[Your goal] When you reach a picture, leave it out; output everything else in the records exactly.

--------------------------------------------------

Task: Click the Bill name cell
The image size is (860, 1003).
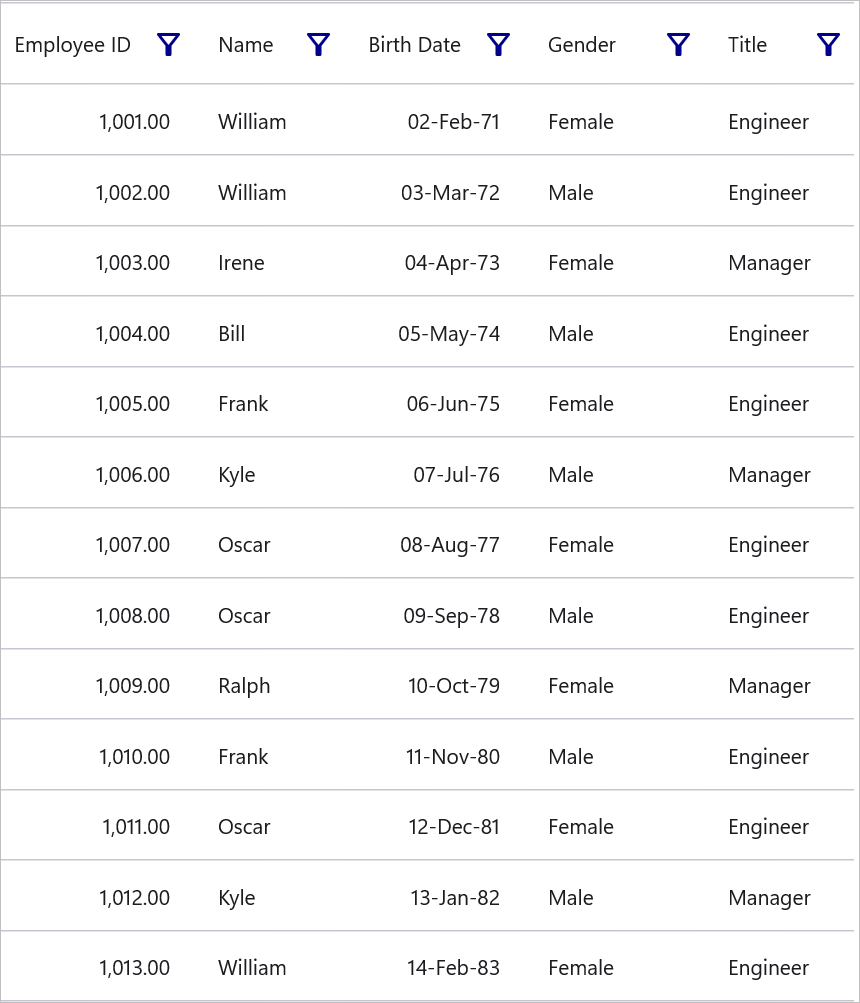Action: 231,334
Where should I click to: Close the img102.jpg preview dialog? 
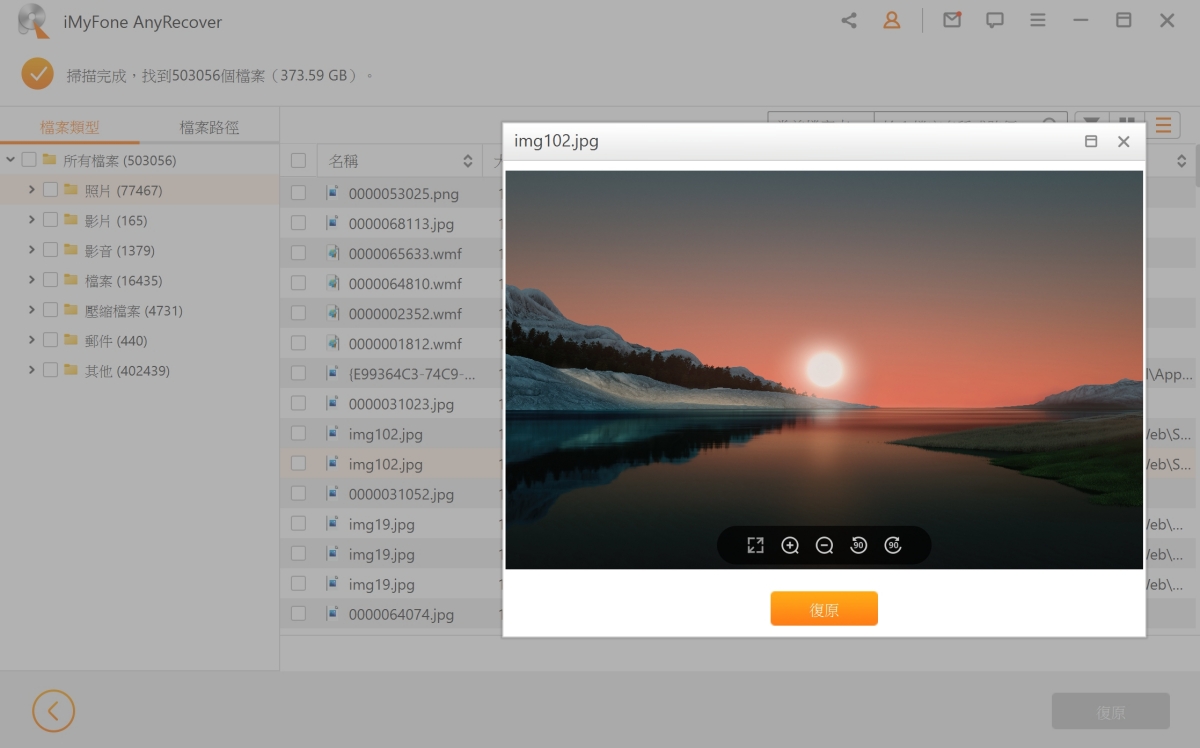pos(1123,142)
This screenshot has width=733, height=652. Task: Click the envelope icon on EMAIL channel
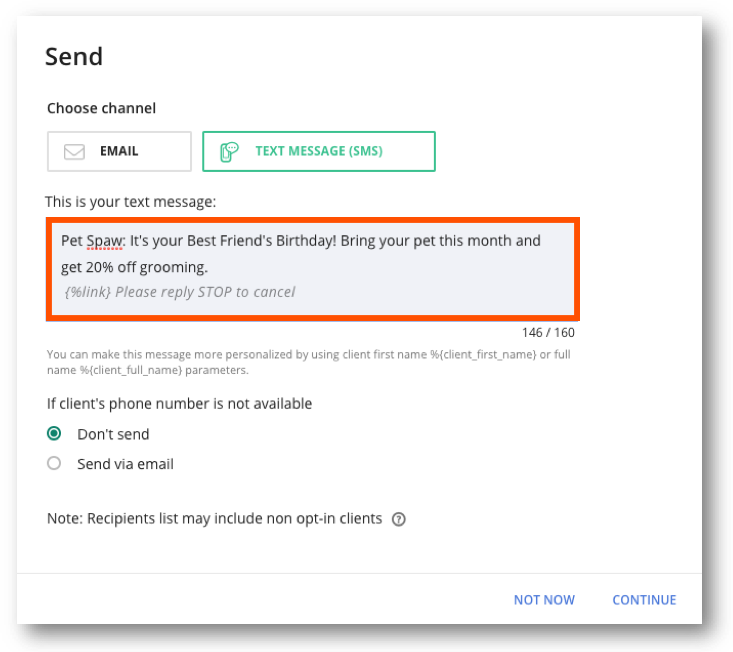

--------------------------------------------------

[Answer space]
Task: Click the Bill name cell
The image size is (860, 1003).
Action: 231,334
Where should I click to: Close the img102.jpg preview dialog? 
pos(1123,142)
This screenshot has width=733, height=652. Task: Click the envelope icon on EMAIL channel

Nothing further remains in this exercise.